The bomber wasn’t there, and Chipper would be closing the line any minute. Hunger won out over fear.
Blaine grabbed a box of cold cereal, yogurt and an apple. She hated cold cereal, but this morning she felt like she could eat it, box and all. Despite the health bars last night, she was starving.
When she passed Chipper, the woman said only, “Coffee or milk?”
“Can I have both?” Blaine waited for Chipper to recognize her scratchy voice.
/> Chipper only nodded and passed her the cup of coffee and a carton of milk with shaking hands. “Move along,” she mumbled with a slur in her voice.
Blaine smiled, realizing the woman didn’t recognize her. This was going to work.
She found Miller at his usual back table and sat down across from him. If possible, the man’s hair looked more like a bush than it had yesterday. His clothes were old and well worn but clean.
“’Morning, pest,” he mumbled between bites.
“You recognized me?” Disappointment filled Blaine.
“You got new clothes, cut your hair too, but you’re still dumb enough to sit by me. I figured there couldn’t be two women in this town that stupid.”
Blaine shrugged. “Maybe I like your company. Ever think of that?”
“No,” he replied.
“Thanks for your help yesterday. How’d you stop the man in the hat?” She had no doubt that if Miller hadn’t been there, the bomber would have caught her. With a chill, she realized that even if she had screamed for help, no one would have rushed to her aid. They would have thought it only trouble between the homeless.
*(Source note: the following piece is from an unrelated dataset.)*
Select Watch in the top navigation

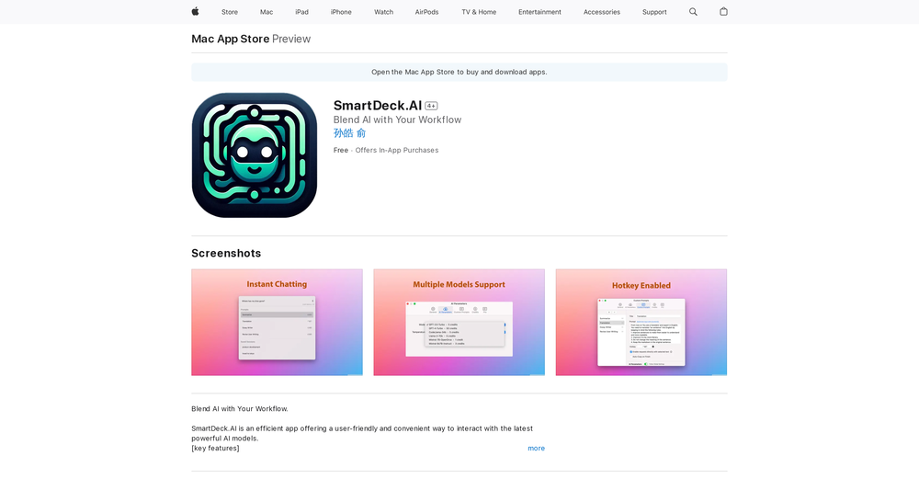click(383, 12)
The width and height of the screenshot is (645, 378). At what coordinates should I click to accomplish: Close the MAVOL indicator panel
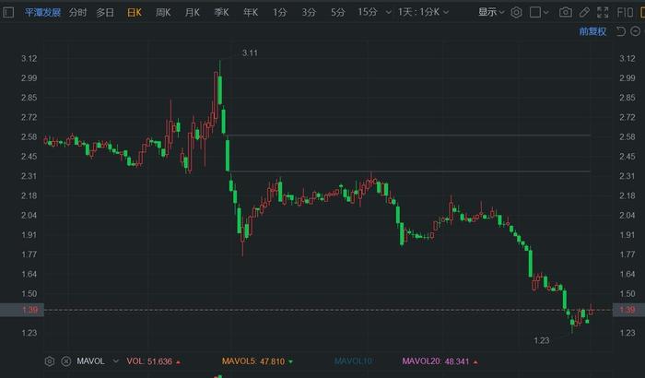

Miller wiped his mouth on his napkin before he said, “Grabbed him by his scrawny neck. Told him he reminded me of a brother-in-law I had.” Miller took another bite, using his spoon like a shovel.
“What did he do?”
“Nothing. I shook him a while. Then I turned him loose and he darted away. My guess is he won’t be back here.”
“How can you be sure?”
“I’m not.” Miller shrugged. “He’s got coward eyes, though. I’ve seen his kind. Stab you in the back, or shoot from a hiding place, but he’s not the type to face another man directly. He has a smell about him. Reminds me of the year I worked on the big oil rigs over in Odessa. A few of the fellows let sweat and crude oil blend so thick on their skin that ten showers wouldn’t get it off.”